El terruño prometido: el del mote y el mote

Por: Manuel Felipe Álvarez-Galeano, PhD
Colombia

Espacio, me has vencido. Ya sufro tu distancia.
Me abres el vago cofre de los astros perdidos
y hallo en ellos el nombre de todo lo que amé.
César Dávila Andrade

Tras visitar Ibagué, Cali y Quito, durante este nuevo periplo, voy carcomido por el frío en un autobús con dirección a Cuenca. Pese a la oscuridad, alcanzo a ver el blanco capitel del taita Cotopaxi, como talismán para contrarrestar el sopor de las grandes urbes, concentración de soledades en que el ser se nubla frente al cemento. Recuerdo el verso del poeta español Francisco Villaespesa: «Las más hermosas ciudades son sepulcros blanqueados, pudrideros de cuidados, vanidad de vanidades». Mi sueño, alentado por el murmullo del mofle, me permite callar.

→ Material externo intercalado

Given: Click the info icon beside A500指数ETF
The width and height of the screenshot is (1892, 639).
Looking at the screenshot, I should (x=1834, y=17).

Tantas veces me recomendaron esta ciudad, que yo decidí abrir mi glándula de la contemplación para perderme en una especie de terruño prometido, sin saber que me esperaría, en vez de la leche y la miel, mote y más mote. Los cuencanos creen que todo en la vida se soluciona con mote; en todo lugar lo sirven y se lo devoran, cual alpiste, con un gusto que —acepto— todavía no se me ha impregnado. Llego a las 3:30 de la madrugada y no se logra divisar mayor cosa, además que el agotamiento no me evoca mayor disposición. Llego al primer hotel que encuentro y decido descansar para ir a conocer la ciudad en la luz del día.

A las 9:00 de la mañana tomo un taxi y le pido al afable conductor que me llevé a la Estatal, donde debería averiguar los detalles logísticos de una ponencia sobre escritura creativa que estaba invitado a compartir. Me quedo dormido y, cuando abrí los ojos —sin el aliento de exagerar—, no percibo otra cosa más que el más embelesado sueño: un cristalino río de delicada música que armoniza un barranco descolgado de unas casas coloniales, que se asoman en los filos coqueteando al sol.

Esta primera imagen me invita a recordar los folletos de los hermanos testigos de Jehová, en que se ven familias conviviendo en cromáticos paisajes. El taxista me dice —creo que por una cuarta vez— que son dos dólares. Yo le cancelo, y mi boca se abre ante una inefable magnificencia que, estoy seguro, jamás se borrará de mi hipotálamo. Tal fue el hechizo, que la charla, de ser una causa, pasó a ser una excusa.

Ya debía regresar a Colombia o seguir mi camino hasta Argentina, como tenía planeado y meses después logré. Mi tía me llama, preguntando por mi retorno y yo me limito a decir que me quedaré en esta ciudad, que venimos al mundo a buscar lo maravilloso y sentí que había encontrado la oportunidad de alcanzar el más amable lugar para engendrar recuerdos. Ni siquiera me dijo que estoy loco, porque ya esa pelea ella la perdió conmigo desde muy joven.

Sí, son ya seis años en que elegí el rincón más sublime para rehacer mi pulso, para encontrarme con un famoso cantadito que parece enseñado por los primigenios Yanuncay Tomebamba, en que he respirado una paz que me avergüenzo por saber que muchos no la han logrado, en que he explorado el amor en tantas formas y desvelos, en que he encontrado la oportunidad más honrosa para seguir amando la vida. Ha sido una de las lecciones más significativas que he alcanzado: no elegimos el lugar en que nacemos, pero sí tenemos la potestad para elegir en el que renacemos.